Cellular immunotherapies (e.g. CAR-T cells) are primarily used as an autologous therapy to treat cancer. As such, these therapies are currently generated in small batches for each patient. To generate enough modified cells for a single treatment, cells are expanded in volumes from 1-10 L. In the final step of downstream processing (DSP) for immunotherapies, cells cultured in large volumes must be concentrated and reformulated into smaller volumes (e.g. 20-100 mL) suitable for delivery to patients.  

In this post, we will outline the key steps for concentration and reformulation and highlight specialized equipment needed for this critical unit operation. CCRM’s team has leveraged a partnership with GE Healthcare (GEHC) to create an innovative process based on modular and closed unit operations that can be staggered to produce multiple doses of an autologous therapy simultaneously.  

Steps for concentration and reformulation of immunotherapies 

  1. Transfer from bioreactor: Traditionally the transfer of cells grown in suspension from one vessel to another would be accomplished by moving vessels such as bottles, tubes and flasks into and out of a biosafety cabinet (BSC), whereby fluid volumes are manipulated with pipettes.

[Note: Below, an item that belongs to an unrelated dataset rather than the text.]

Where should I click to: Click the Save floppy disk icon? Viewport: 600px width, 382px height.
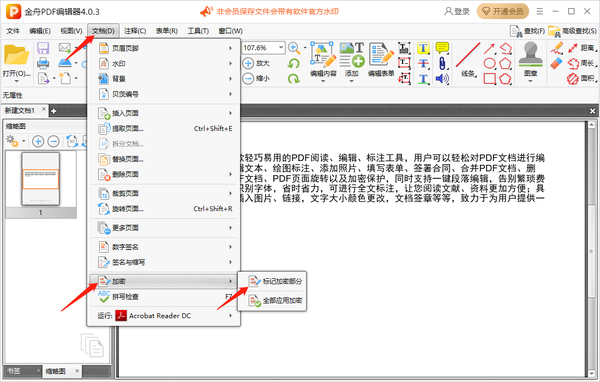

This process is open, manual, and not scalable. Instead, we have developed a fully closed process using wave-mixed bioreactors (e.g. Xuri™ Cell Expansion System W25) where cells are expanded in single-use bags (up to 10 L) that can be aseptically welded directly onto equipment for isolation, harvesting and final formulation of cells (e.g. Sefia Cell Processing System S-2000, kSep, LOVO, Rotea).  

  2. Volume reductionwashing and final formulation: Currently, immunotherapy workflows rely on bulk centrifugation including labour-intensive, open manipulations in a BSC. In our process, these steps are carried out by the Sefia Cell Processing System S-2000, which combines several steps, reduces labour costs, and has built-in automation capabilities. This device uses single-use consumables, accommodates sterile welds for seamless unit-op to unit-op transfer, and can process 1 L of cell suspension down to 40 mL in less than an hour. This represents an important advancement over traditional methods using a centrifuge because system closure and automation can significantly reduce the risk of operator error and contamination while increasing process robustness. Final product formulation most commonly involves the addition of a cryoprotectant to cells under a BSC (often in cryovials) as cryopreservation is a critical unit operation and is almost always required for immunotherapies that will be shipped to hospitals from centralized manufacturing facilities. Equipment such as the Sefia CPS S-2000 can add cryoprotectant to bags, control rate of cryoprotectant addition, temperature, and mixing to minimize potential damage to the cells. 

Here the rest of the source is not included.